Task brief: Output a character-exact copy of the data, images removed.

Supplied data:
**********
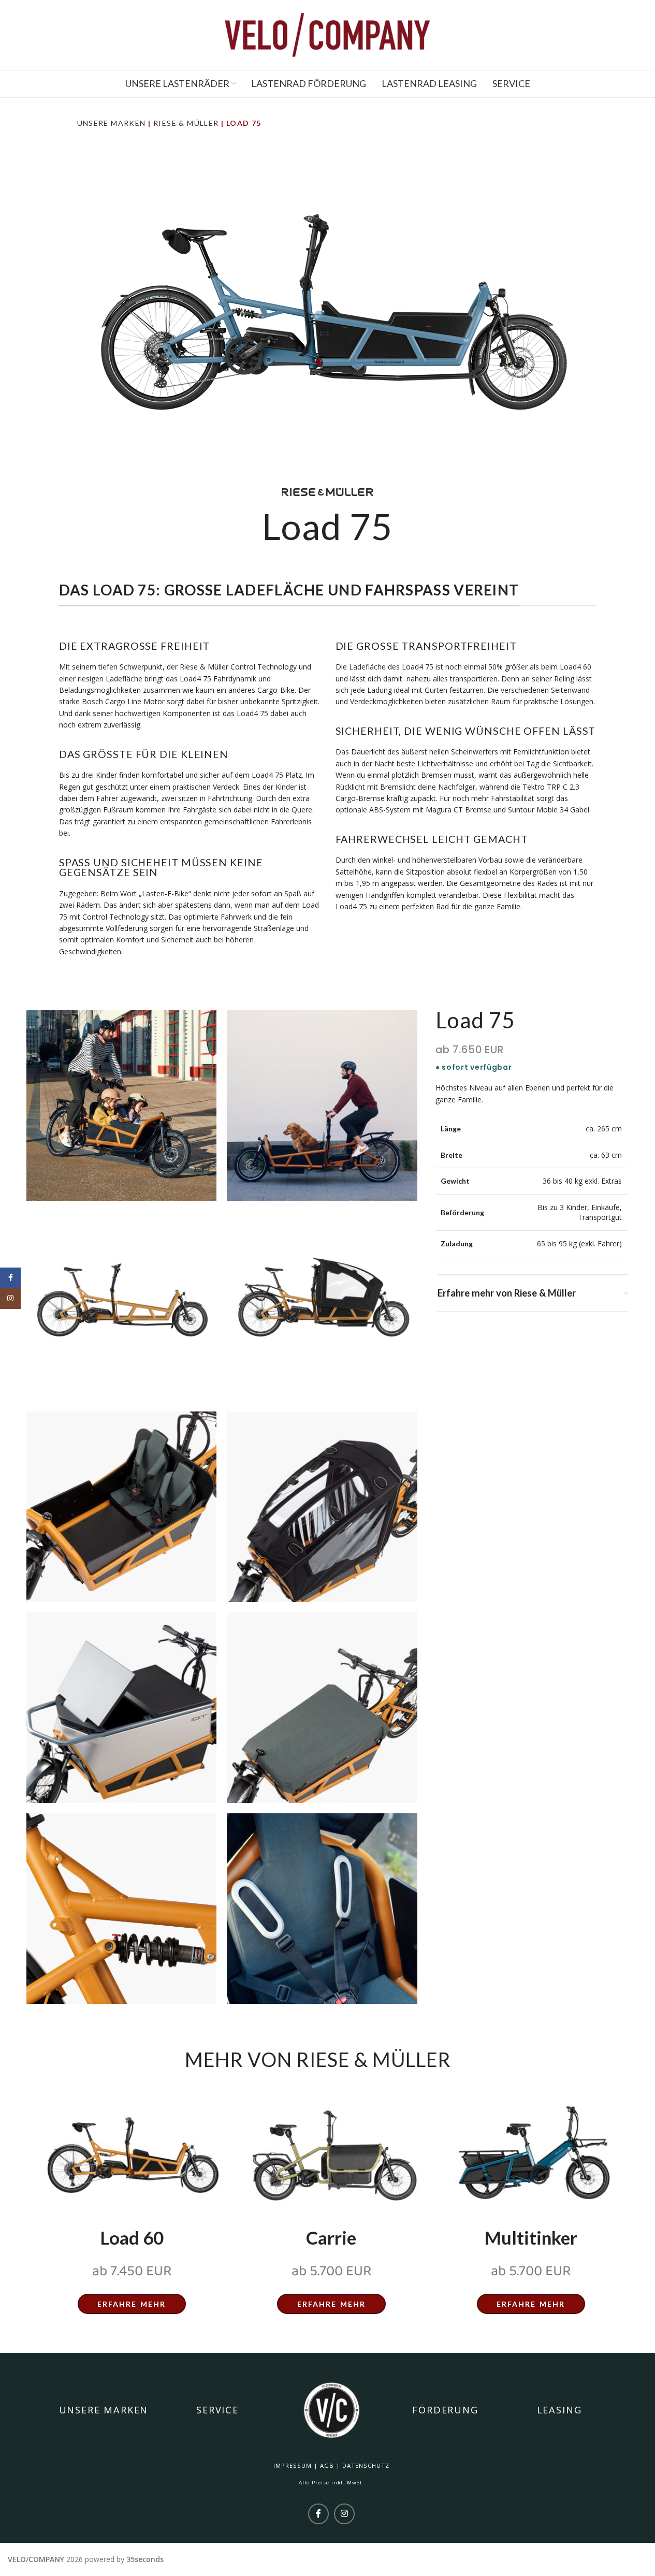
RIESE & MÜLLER (186, 123)
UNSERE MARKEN (111, 123)
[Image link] (131, 2153)
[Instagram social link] (344, 2514)
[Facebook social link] (318, 2514)
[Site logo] (327, 34)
**********
Task result:
RIESE & MÜLLER (186, 123)
UNSERE MARKEN (111, 123)
[Image link] (131, 2153)
[Instagram social link] (344, 2514)
[Facebook social link] (318, 2514)
[Site logo] (327, 34)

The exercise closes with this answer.